The skill of attention control isn’t something you can master in a few minutes—it requires systematic daily practice over weeks and years. Only then is it possible to truly learn it. Such behavioral changes have been linked to improved mental health in cases of depression, anxiety, and post-traumatic stress disorder. Modern efforts are focused on understanding the neural mechanisms underlying these effects, as well as their impact on the content, quality, and frequency of mind-wandering episodes.

The Role of Artificial Intelligence in Brain Research

Neuroscience is currently experiencing a data explosion and rapid progress in digital signal processing, which is used to make sense of the data. Resting-state neuroimaging is just one example, as we now measure hundreds or thousands of time intervals, each originating from a tiny piece of brain tissue and showing extremely complex fluctuations. The job of a signal processing engineer is to quantitatively characterize these fluctuations and link them to neural mechanisms, cognitive phenomena, and behavior.

Alongside these developments, the field of computational neuroscience is growing. In other words, neural systems are modeled on computers, allowing for experiments with more precise control to study the role of specific mechanisms in brain dynamics. The challenge is to find the right level of measurement and description of human brain functions—from the molecular to the behavioral—and to connect experimental data with computational models so that we can ultimately understand how this complex and important phenomenon of mind-wandering works.

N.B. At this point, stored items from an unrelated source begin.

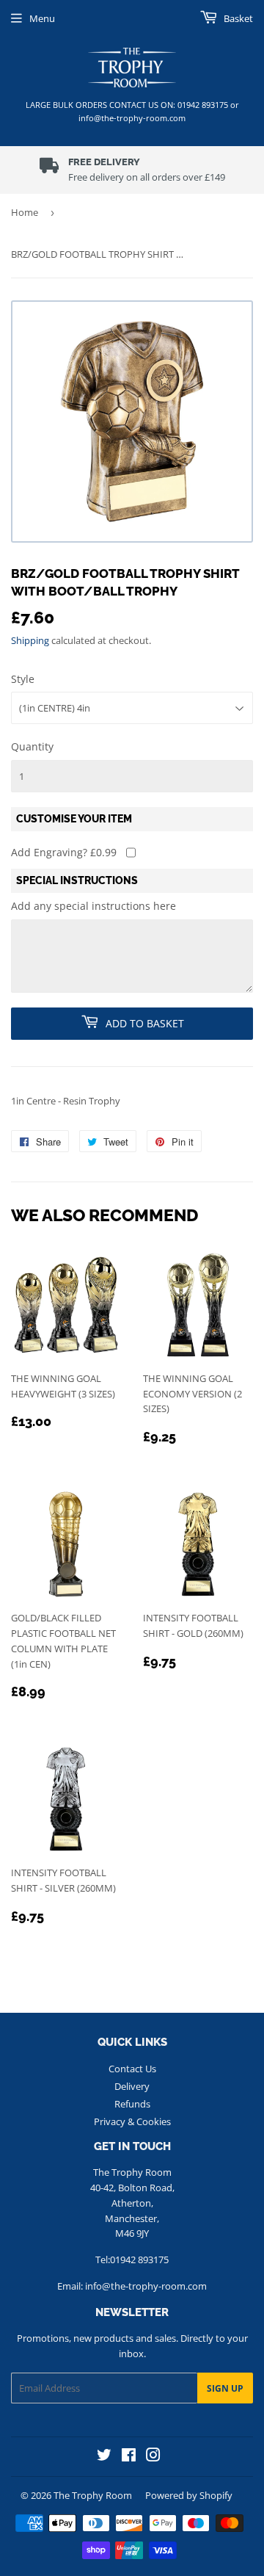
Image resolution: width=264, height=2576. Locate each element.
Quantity (32, 746)
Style (22, 679)
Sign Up (225, 2388)
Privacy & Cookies (132, 2121)
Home (24, 212)
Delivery (132, 2086)
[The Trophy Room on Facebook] (128, 2456)
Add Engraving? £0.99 (64, 852)
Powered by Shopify (188, 2495)
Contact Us (132, 2068)
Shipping (30, 640)
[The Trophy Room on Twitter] (104, 2456)
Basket (237, 18)
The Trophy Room (93, 2495)
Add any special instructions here (93, 906)
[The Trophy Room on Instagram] (153, 2456)
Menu (42, 18)
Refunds (132, 2103)
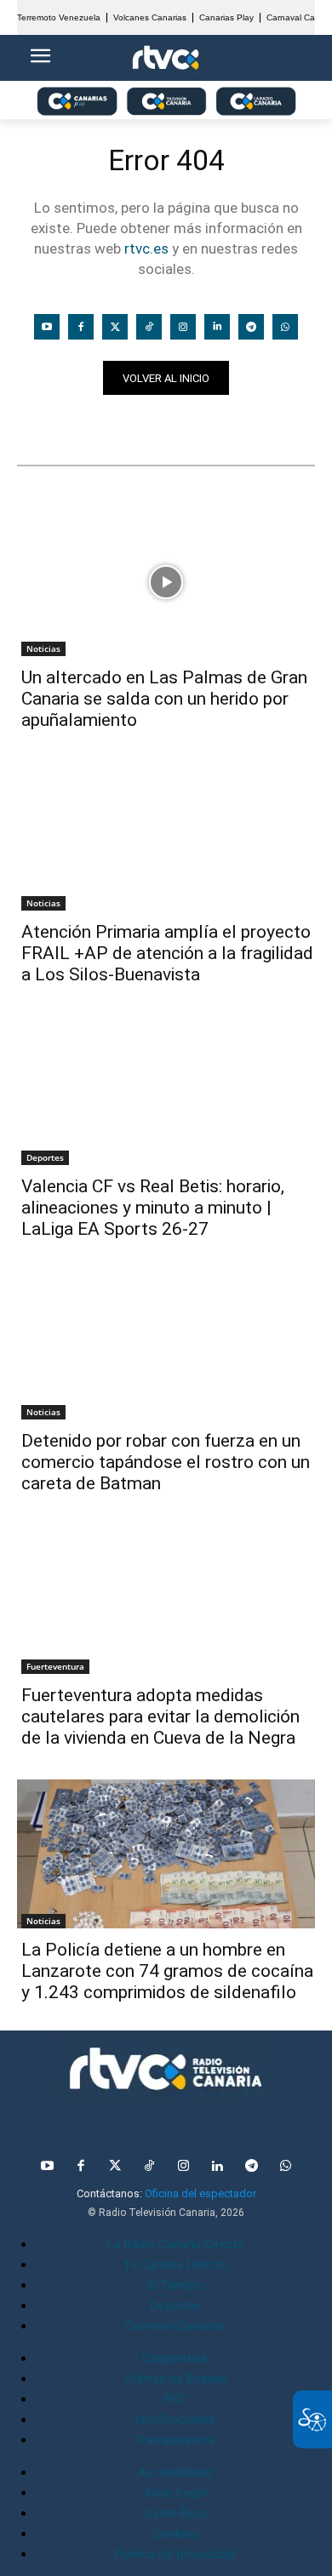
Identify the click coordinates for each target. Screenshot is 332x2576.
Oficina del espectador (200, 2193)
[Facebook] (81, 327)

In fact, the amount of knowledge required may far exceed the capacity of any single person. Therefore, as more advanced artificial intelligence emerges—capable of working with unstructured data—we can’t rule out that it will play a crucial role in our understanding and data analysis of how the brain works.

Every year, new records show what machines can do better than humans. For example, 25 years ago, a computer beat the world chess champion. But chess is a fairly structured game. Later, AI beat the best players in Jeopardy!, and in 2016, it defeated the world champion in Go. IBM’s Watson system offered better cancer diagnoses than doctors could. With AI rapidly improving the ability of computing systems to make sense of data, it’s hard to say why these advances won’t surpass human abilities in absorbing vast amounts of information and making better decisions about how to understand the brain and treat its disorders.